To make this determination, the team evaluated 3T T1 and T2 sequence brain MRI studies conducted at 21 sites nationwide on 11,810 9- and 10-year-olds between Sept. 1, 2016 and Nov. 15, 2018. Based on their analysis, they divided the identified IFs into four categories: no abnormalities (category 1), no referral recommended (category 2), consider referral (category 3), and consider immediate referral (category 4). As examples, smaller masses that were not associated with a significant effect were placed into category 3, and larger masses that compressed nearby brain structures were put into category 4.
Of the 11,810 children imaged, 11,679 (98.8 percent) had interpretable baseline structural MRI results, the team said – 21.1 percent of which were considered IFs. However, only 431 (3.7 percent) and 20 (0.2 percent) were placed into category 3 and category 4, respectively.

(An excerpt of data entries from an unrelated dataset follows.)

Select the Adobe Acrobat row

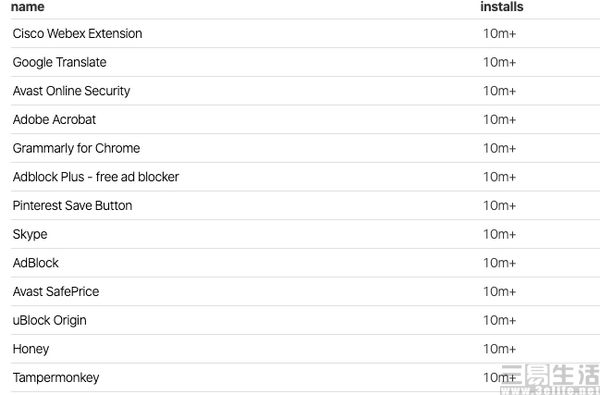click(x=305, y=119)
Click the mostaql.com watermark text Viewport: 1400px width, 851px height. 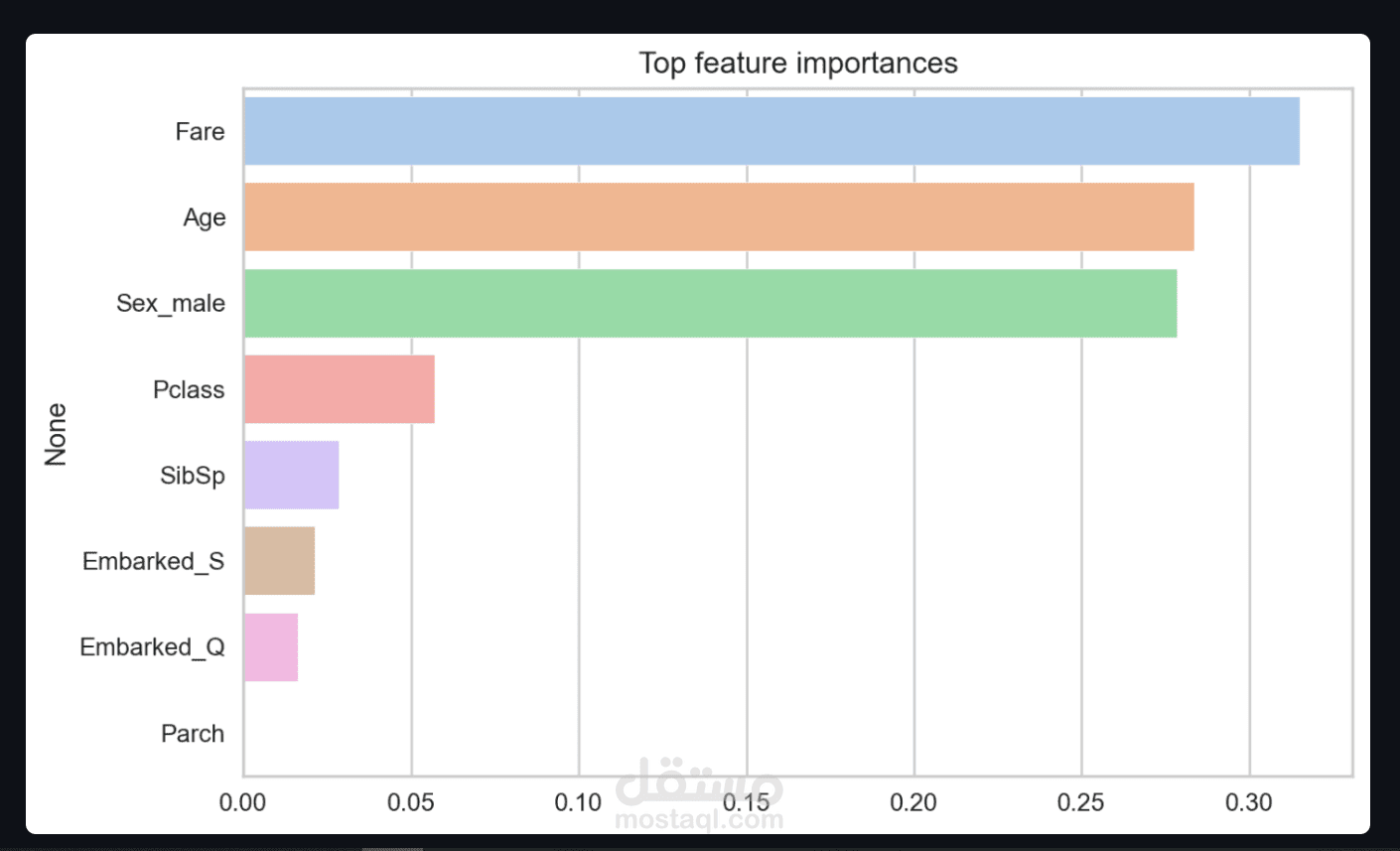699,819
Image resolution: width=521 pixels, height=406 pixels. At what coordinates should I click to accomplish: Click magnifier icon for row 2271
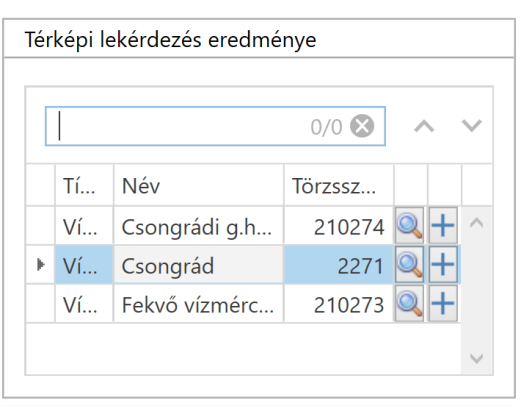tap(409, 265)
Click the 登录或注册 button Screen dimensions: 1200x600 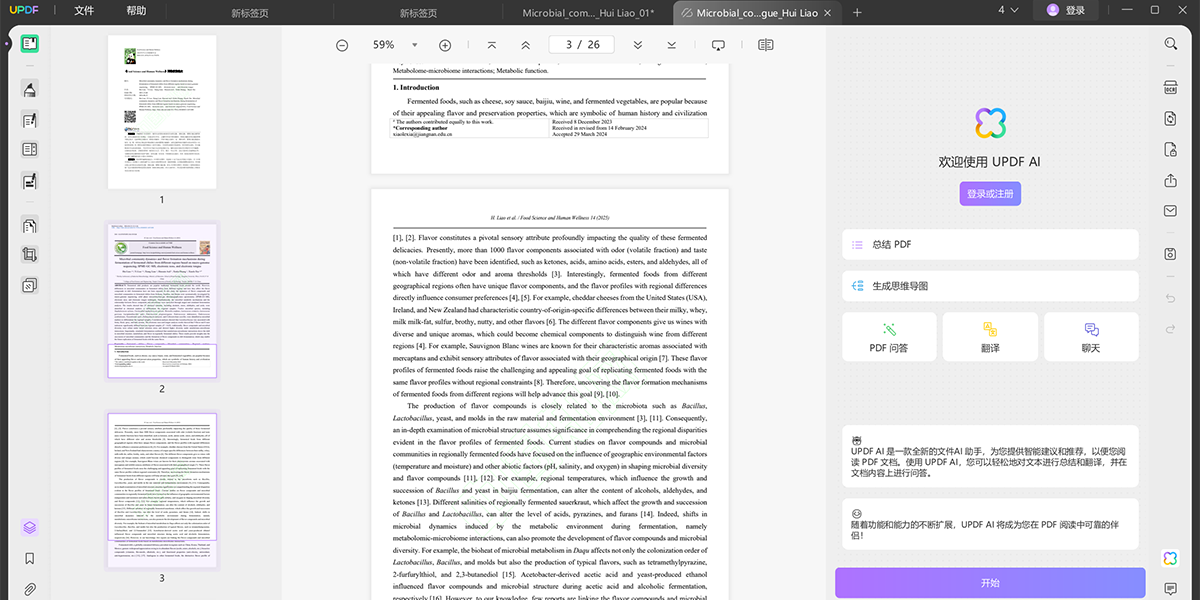pyautogui.click(x=990, y=194)
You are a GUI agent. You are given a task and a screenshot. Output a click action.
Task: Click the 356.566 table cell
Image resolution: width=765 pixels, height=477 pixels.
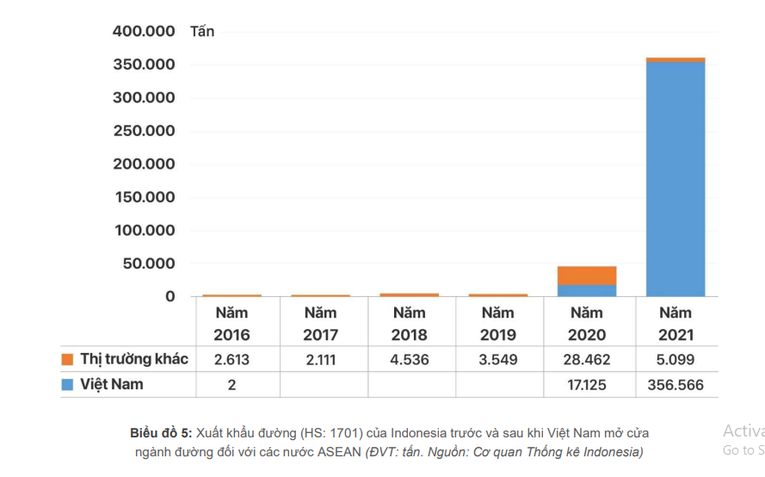click(x=675, y=384)
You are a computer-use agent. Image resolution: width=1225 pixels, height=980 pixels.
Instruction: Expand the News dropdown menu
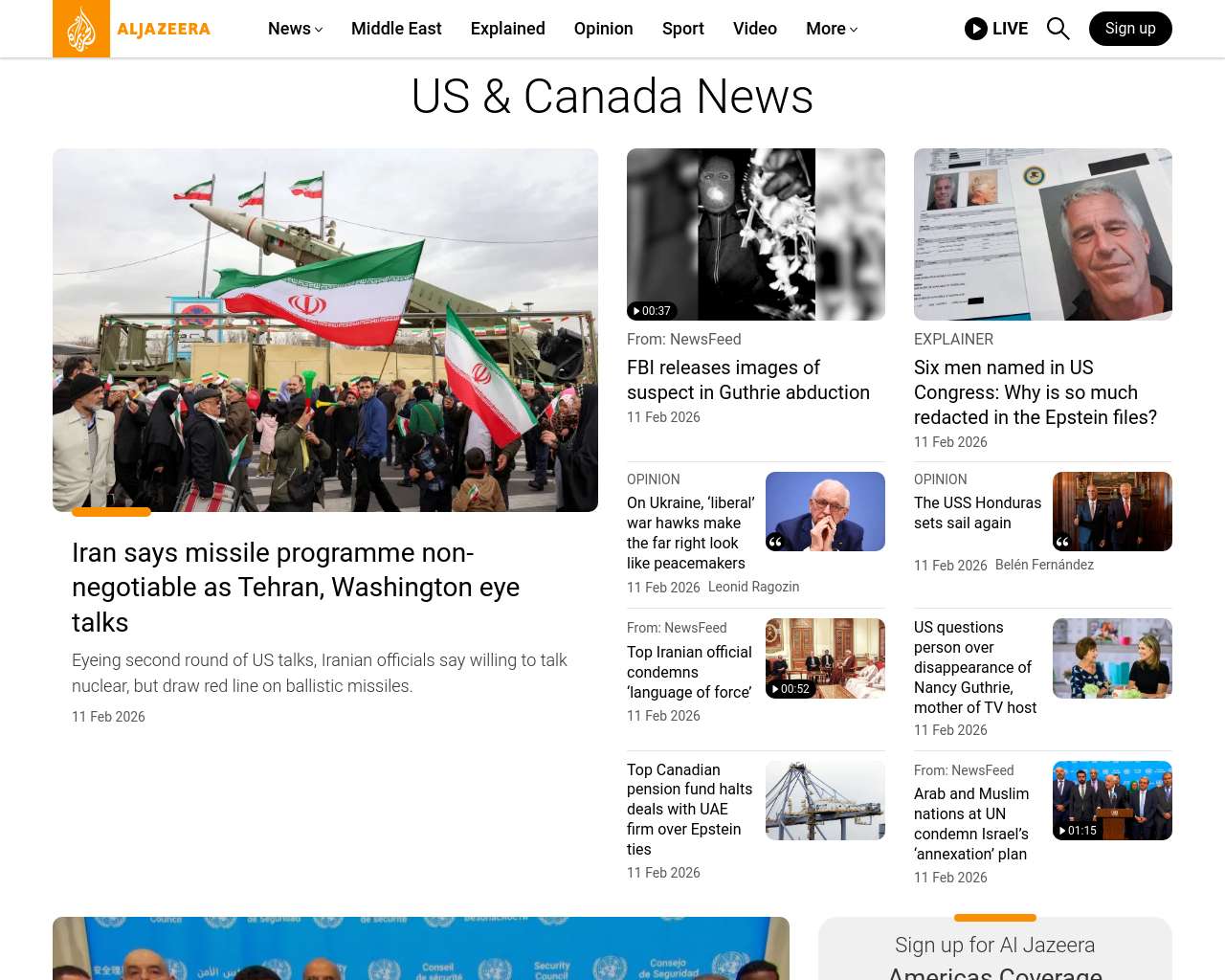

Among the category 4 cases, mass-like regions of signal abnormality concerning for glial neoplasm and hydrocephalus were the most common findings. For category 3, it was periventricular nodular heterotopia, white matter abnormalities, and arachnoid or intraventricular cysts large enough to cause mass effect or potentially cause hydrocephalus.
Ultimately, the team said, having a better understanding of how commonly these IFs occur – and which ones appear most often – can help with decisions around whether brain MRI should be a regular component of research efforts that will support future clinical decision-making.
“Knowing the value of routine neuroradiologic screening of research brain MRIs can inform ongoing discussions about the appropriateness of making such screening standard practice,” the team concluded.